When ink discharged from the liquid discharge head 100 adheres to the recording sheet 306 which faces the discharge port surface of the liquid discharge head 100, the recorded images are formed on the surface of the recording sheet 306. Then, interlocked with the recording on the recording sheet 306 by use of the liquid discharge head 100, the recording sheet 306 is being expelled outside the liquid discharge apparatus by means of the sheet feed roller 307 and sheet expelling roller 308 which are rotated by use of a motor, and the paper pressure plate 309 as well.
In this respect, the present invention demonstrates excellent effects particularly on a liquid discharge head of the type that creates the change of states of ink by the application of the aforesaid thermal energy with the provision of means for generating the thermal energy which is utilized for discharging liquid, among those using the ink jet recording method, as well as on the liquid discharge apparatus that uses such liquid discharge head. With the method of the kind, it becomes possible to attain recording in high density and high precision.
For the typical structure and operational principle of such method, it is preferable to adopt those implemental by the application of the fundamental principle disclosed in the specifications of U.S. Pat. Nos. 4,723,129 and 4,740,796, for example. This method is applicable to the so-called on-demand type recording and a continuous type recording as well. Here, in particular, with the application of at least one driving signal that corresponds to recording information, the on-demand type provides an abrupt temperature rise beyond nuclear boiling by each of the electrothermal converting elements (for the present invention, the discharge energy generating devices 3) arranged corresponding to a sheet or a liquid path where liquid (ink liquid or the like) is retained.
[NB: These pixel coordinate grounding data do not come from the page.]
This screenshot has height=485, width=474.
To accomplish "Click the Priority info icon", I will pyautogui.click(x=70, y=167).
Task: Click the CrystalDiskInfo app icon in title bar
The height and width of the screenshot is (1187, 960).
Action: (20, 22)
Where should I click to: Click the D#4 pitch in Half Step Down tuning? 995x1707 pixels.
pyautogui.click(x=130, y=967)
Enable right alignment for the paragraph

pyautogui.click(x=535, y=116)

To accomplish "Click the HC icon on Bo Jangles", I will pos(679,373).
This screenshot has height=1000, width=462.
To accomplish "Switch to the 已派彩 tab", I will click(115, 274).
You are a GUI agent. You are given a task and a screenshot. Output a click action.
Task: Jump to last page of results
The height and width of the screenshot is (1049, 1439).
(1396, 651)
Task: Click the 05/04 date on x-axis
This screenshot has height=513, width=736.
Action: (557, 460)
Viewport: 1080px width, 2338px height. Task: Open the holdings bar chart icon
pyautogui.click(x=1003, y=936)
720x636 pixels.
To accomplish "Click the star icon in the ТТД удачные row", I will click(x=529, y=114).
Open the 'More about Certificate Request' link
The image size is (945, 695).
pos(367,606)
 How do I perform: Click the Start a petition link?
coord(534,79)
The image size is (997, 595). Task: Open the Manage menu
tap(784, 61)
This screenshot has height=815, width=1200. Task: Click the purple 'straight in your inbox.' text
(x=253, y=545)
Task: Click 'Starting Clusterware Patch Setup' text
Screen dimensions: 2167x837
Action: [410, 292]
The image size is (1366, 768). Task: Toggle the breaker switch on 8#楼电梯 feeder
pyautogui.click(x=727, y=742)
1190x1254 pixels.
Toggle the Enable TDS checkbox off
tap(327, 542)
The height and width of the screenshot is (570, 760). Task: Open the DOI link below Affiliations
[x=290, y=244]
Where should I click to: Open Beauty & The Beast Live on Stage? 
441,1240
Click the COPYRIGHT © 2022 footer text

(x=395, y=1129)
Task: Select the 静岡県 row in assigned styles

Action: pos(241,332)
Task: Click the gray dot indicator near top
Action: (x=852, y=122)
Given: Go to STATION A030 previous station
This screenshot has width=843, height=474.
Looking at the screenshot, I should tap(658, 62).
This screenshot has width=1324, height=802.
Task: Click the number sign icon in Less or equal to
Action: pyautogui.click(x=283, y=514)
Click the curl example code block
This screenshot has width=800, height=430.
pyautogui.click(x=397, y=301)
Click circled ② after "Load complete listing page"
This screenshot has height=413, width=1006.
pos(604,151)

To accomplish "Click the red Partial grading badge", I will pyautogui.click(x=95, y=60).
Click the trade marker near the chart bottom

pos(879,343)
Then, thermal energy is generated by each of the electrothermal converting elements, hence creating film boiling on the thermal activation surface of recording head to effectively form resultant bubbles in liquid one to one corresponding to each of the driving signals. Then, by the growth and shrinkage of each bubble, liquid is discharged through each of the discharge openings, hence forming at least one droplet. The driving signal is more preferably in the form of pulses because the growth and shrinkage of each bubble can be made instantaneously and appropriately so as to attain the performance of excellent discharges of liquid, in particular, in terms of the response action thereof. The driving signal given in the form of pulses is preferably such as disclosed in the specifications of U.S. Pat. Nos. 4,463,359 and 4,345,262. In this respect, the temperature increasing rate of the thermoactive surface is preferably such as disclosed in the specification of U.S. Pat. No. 4,313,124 for the excellent recording in a better condition.